Jika beliau menerima, maka secara langsung menjadi istri beliau tanpa mahar,
wali, akad nikah dan saksi-saksi. Dalilnya adalah firman Alloh –ta’ala-
ketika menyebutkan perkara-perkara yang dihalalkan Alloh untuk beliau,
diantaranya:
وَامْرَأَةً
مُؤْمِنَةً إِنْ وَهَبَتْ نَفْسَهَا لِلنَّبِيِّ إِنْ أَرَادَ النَّبِيُّ أَنْ
يَسْتَنْكِحَهَا خَالِصَةً لَكَ مِنْ دُونِ الْمُؤْمِنِينَ
“…dan
perempuan mukmin yang menyerahkan (menghibahkan) dirinya kepada Nabi, jikalau
Nabi mau menikahinya, sebagai pengkhususan bagimu, bukan untuk semua orang
mukmin.” (QS. Al-Ahzab: 50)
Jadi
apa yang dikhususkan untuk Rosululloh -shollallohu ‘alaihi wa sallam-
tidak berlaku bagi kita, tetapi hal itu menunjukkan kepada kita akan keutamaan
dan kemuliaan yang dikaruniakan oleh Alloh kepada beliau dan menunjukkan
kedudukan beliau yang tinggi di sisi Alloh –subhanahu wa ta’ala-.

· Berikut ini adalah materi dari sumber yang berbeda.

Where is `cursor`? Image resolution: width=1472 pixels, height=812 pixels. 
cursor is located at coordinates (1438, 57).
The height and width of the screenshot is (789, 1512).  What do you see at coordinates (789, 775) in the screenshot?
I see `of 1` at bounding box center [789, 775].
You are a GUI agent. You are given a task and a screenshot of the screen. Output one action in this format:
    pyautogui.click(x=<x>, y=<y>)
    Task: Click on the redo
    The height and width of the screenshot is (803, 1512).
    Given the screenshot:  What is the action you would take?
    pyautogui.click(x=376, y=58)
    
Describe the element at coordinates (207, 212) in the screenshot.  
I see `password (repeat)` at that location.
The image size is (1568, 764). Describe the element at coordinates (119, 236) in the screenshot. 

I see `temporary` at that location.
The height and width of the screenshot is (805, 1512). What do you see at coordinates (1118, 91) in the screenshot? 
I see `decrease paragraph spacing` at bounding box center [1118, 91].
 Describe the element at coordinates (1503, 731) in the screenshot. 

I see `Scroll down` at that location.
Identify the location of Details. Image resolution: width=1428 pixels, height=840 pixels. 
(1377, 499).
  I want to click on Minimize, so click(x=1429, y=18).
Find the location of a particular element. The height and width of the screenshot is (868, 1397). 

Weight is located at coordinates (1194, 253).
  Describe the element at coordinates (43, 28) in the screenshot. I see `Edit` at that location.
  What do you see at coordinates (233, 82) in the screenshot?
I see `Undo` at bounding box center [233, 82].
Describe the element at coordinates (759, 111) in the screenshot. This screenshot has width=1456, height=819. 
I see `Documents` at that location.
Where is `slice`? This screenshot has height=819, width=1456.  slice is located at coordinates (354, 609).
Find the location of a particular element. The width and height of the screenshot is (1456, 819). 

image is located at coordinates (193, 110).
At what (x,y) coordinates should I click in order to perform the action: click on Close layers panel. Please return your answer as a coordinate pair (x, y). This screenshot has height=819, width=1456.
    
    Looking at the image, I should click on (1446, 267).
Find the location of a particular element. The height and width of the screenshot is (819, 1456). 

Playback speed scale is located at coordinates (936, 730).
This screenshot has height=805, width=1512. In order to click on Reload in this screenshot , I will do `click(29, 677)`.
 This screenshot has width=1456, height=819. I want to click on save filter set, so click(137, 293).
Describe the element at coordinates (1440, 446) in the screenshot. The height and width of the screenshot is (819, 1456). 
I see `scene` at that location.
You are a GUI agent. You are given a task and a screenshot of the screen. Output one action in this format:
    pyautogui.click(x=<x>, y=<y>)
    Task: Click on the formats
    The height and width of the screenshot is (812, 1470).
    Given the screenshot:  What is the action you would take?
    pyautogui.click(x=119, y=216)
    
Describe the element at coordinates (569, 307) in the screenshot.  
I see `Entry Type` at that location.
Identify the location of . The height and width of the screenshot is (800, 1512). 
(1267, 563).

Keempat: perbuatan beliau yang dilakukan dalam rangka ibadah. Maka
hal ini hukumnya wajib bagi beliau pada awalnya, karena kewajiban atas beliau
untuk menyampaikan syariat, sebagaimana firman Alloh:
يَا
أَيُّهَا الرَّسُولُ بَلِّغْ مَا أُنْزِلَ إِلَيْكَ مِنْ رَبِّكَ وَإِنْ لَمْ
تَفْعَلْ فَمَا بَلَّغْتَ رِسَالَتَهُ
“Wahai
rosul, sampaikanlah apa yang diturunkan kepadamu dari Robbmu. Jika tidak kamu
kerjakan apa yang diperintahkan itu, berarti kamu tidak menyampaikan
amanat-Nya.” (QS. Al-Maidah: 67)
Setelah
itu hukumnya menjadi mustahab (sunnah) bagi beliau dan umatnya, karena
hal itu merupakan bentuk peribadatan.
Sebagai
contoh: bersiwak (menggosok gigi) ketika masuk rumah, sebagaimana dalam hadits
Aisyah -rodhiyallohu ‘anha- dalam Shohih Muslim:
كَانَ
إِذَا دَخَلَ بَيْتَهُ بَدَأَ بِالسِّوَاكِ
“Ketika
memasuki rumah, beliau -shollallohu ‘alaihi wa sallam- memulai dengan
bersiwak.”
Maka
bersiwak hukumnya mustahab (sunnah), karena beliau lakukan sebagai
bentuk ibadah, sebagaimana sabda beliau dalam hadits Aisyah -rodhiyallohu
‘anha- riwayat Ahmad dan An-Nasa’i (hadits shohih):
السِّوَاكُ
مَطْهَرَةٌ لِلْفَمِ مَرْضَاةٌ لِلرَّبِّ
“Siwak
itu membersihkan mulut dan mendatang keridhoan Alloh.”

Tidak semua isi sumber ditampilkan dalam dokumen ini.